Find the fault-lines
As an outsider, you, the in-law, must learn certain facts before signing on. You also must learn the communication modes and signals that the family members have employed and taken for granted their entire lives – for example, not being allowed to finish a sentence, or being treated with withering sarcasm, may actually be signs that you've been welcomed into the family.

Then, once you are part of it, there are certain things you must help the system unlearn. Drawing a family genogram helps you understand how information is gathered, distributed and analysed throughout the family system. A family genogram is basically a family tree adapted to serve as a map of conflicted and harmonious relationships within the business-owning family. A genogram should review these relationships over at least two generations. However, if the business is several generations old, the genogram should focus on the three most recent generations. This chart of stresses and strengths demonstrates how the system will most likely impact the in-law. Once the system is mapped, the identification of the basic personality types in the family business helps give a fuller picture.

Once you've mapped the genogram, try to understand how family dynamics would flow towards you. This will help you understand why you've been asked into the business. For example, if your mother-in-law is strongly protective of your spouse, she may have engineered your entry into the business so that the business could 'provide for him'. Perhaps your father-in-law doubts your ability to provide for his darling child, and that only an equity stake in a going concern will put his mind at rest. It's possible that inviting you into the business is a way of keeping your spouse out.

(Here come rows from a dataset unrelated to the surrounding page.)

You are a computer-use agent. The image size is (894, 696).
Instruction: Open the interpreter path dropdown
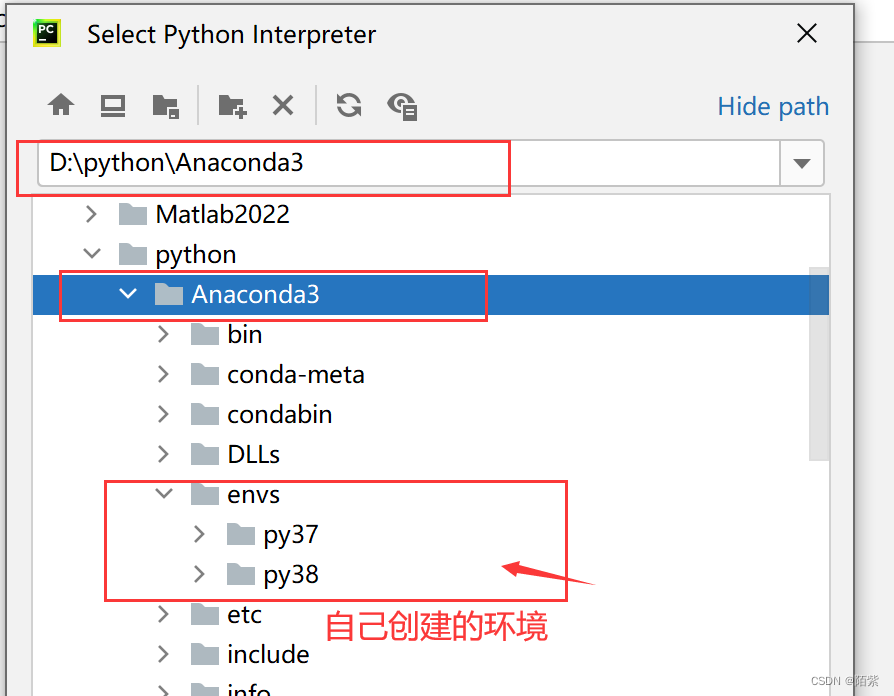point(802,163)
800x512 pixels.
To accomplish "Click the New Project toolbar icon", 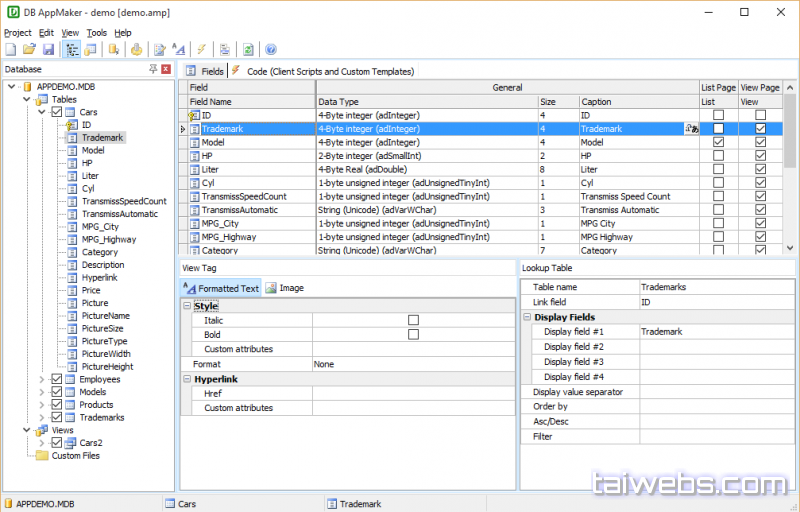I will coord(10,49).
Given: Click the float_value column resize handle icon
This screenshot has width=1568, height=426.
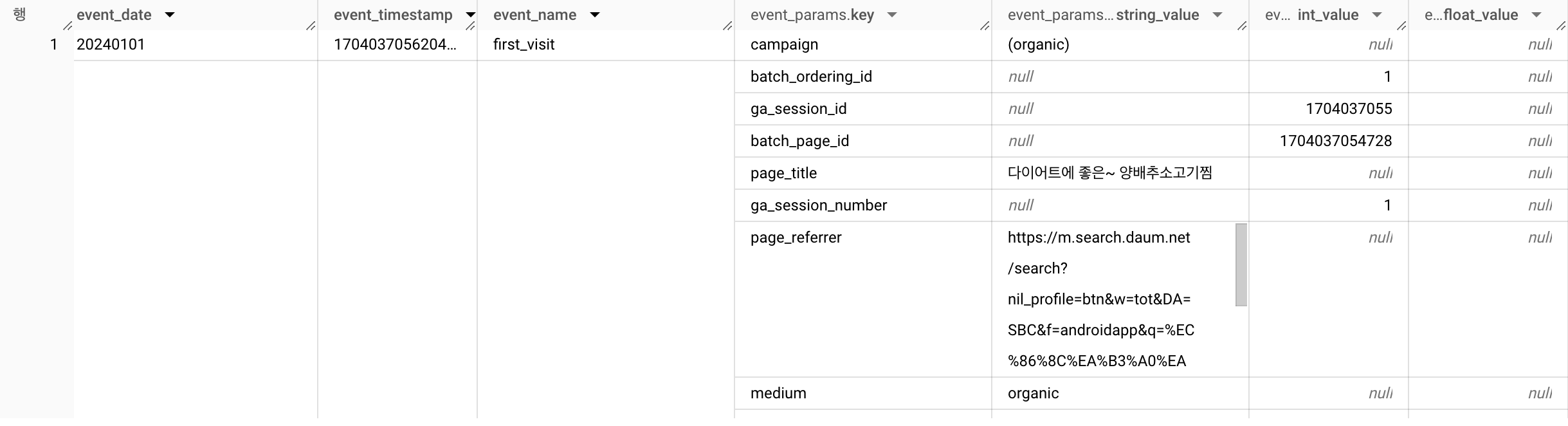Looking at the screenshot, I should 1561,26.
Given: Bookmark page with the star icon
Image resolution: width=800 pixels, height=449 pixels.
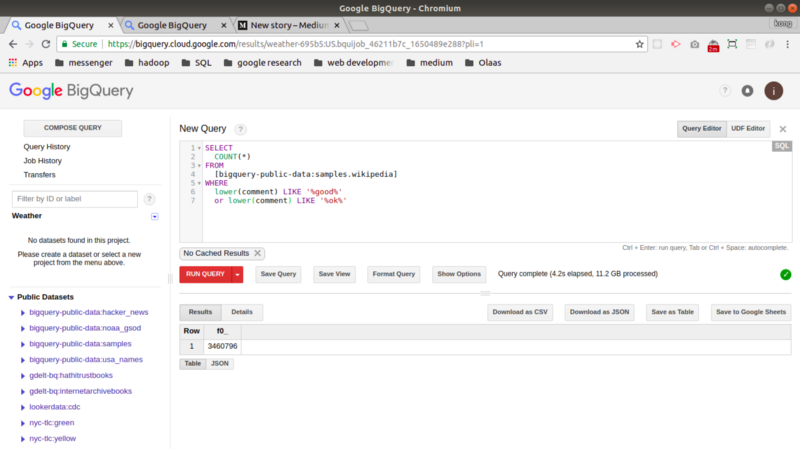Looking at the screenshot, I should [x=640, y=44].
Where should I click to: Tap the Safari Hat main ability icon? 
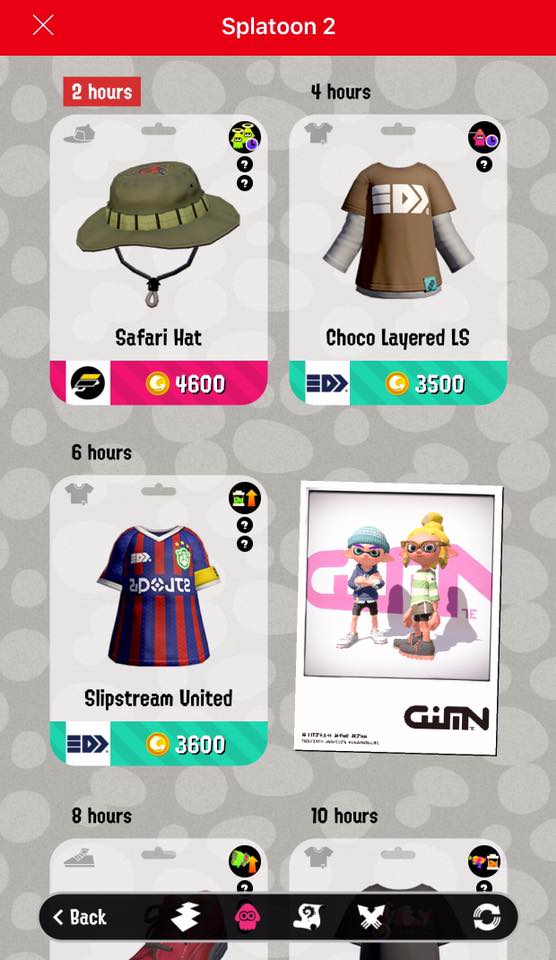pyautogui.click(x=245, y=136)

And of course, there's always the possibility, however slim, that your skills are just what the business needs, and your personality is just what the family wants!

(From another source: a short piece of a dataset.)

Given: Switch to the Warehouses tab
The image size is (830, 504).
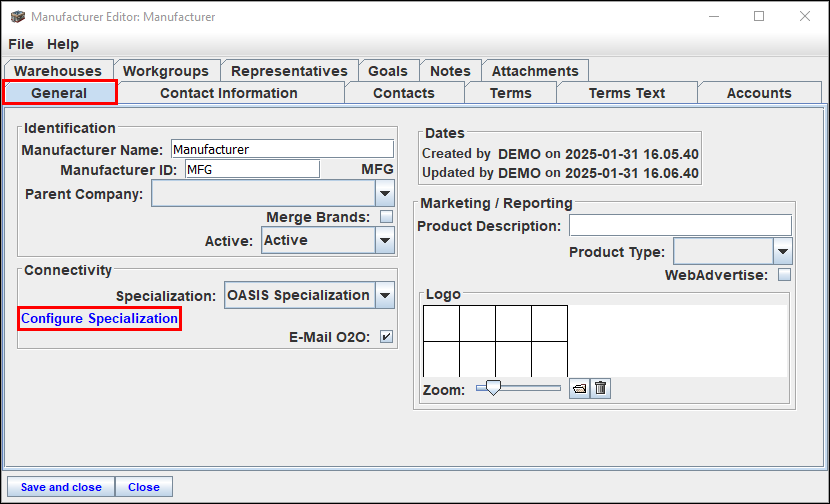Looking at the screenshot, I should point(58,71).
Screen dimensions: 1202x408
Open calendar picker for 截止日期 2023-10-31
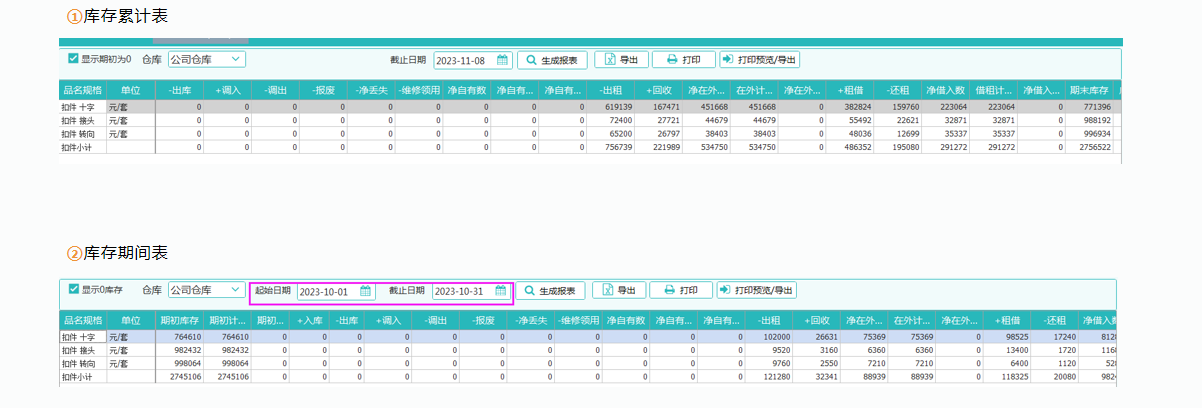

Killing the deal, every day
Now that you've analysed the players in the family business system, you must address these key questions:

- What benefits do you derive from playing this role? (What do you get, not just in monetary compensation or perks, but in pride, personal growth, renewal, freedom?);
- What is this role costing you? (Does it sustain you in more than the material sense? Must you trade away a significant amount of autonomy or self-respect in order to fill the role?); and
- Is it a net positive? (Adding up the pluses and minuses, where do you come out?).

No matter how lucrative, no matter how rewarding on a professional level, if you join the business, you must regularly re-examine the deal you have made – with your partners, your spouse and yourself. More than examining it, you must kill it, because if you don't, it could well turn on you.

This system of due diligence will help ensure that you aren't lulled into accepting family patterns and relationships as unassailable 'truths'. The family business as a model has strengths and weaknesses, and if the weaknesses aren't continually examined and counteracted, they will only grow more entrenched and more toxic.

This isn't to say that you should designate yourself as the 'Family Business Saviour' – only that you learn the relationships and the players, so that the role you're asked to play isn't a thankless one with an unhappy ending.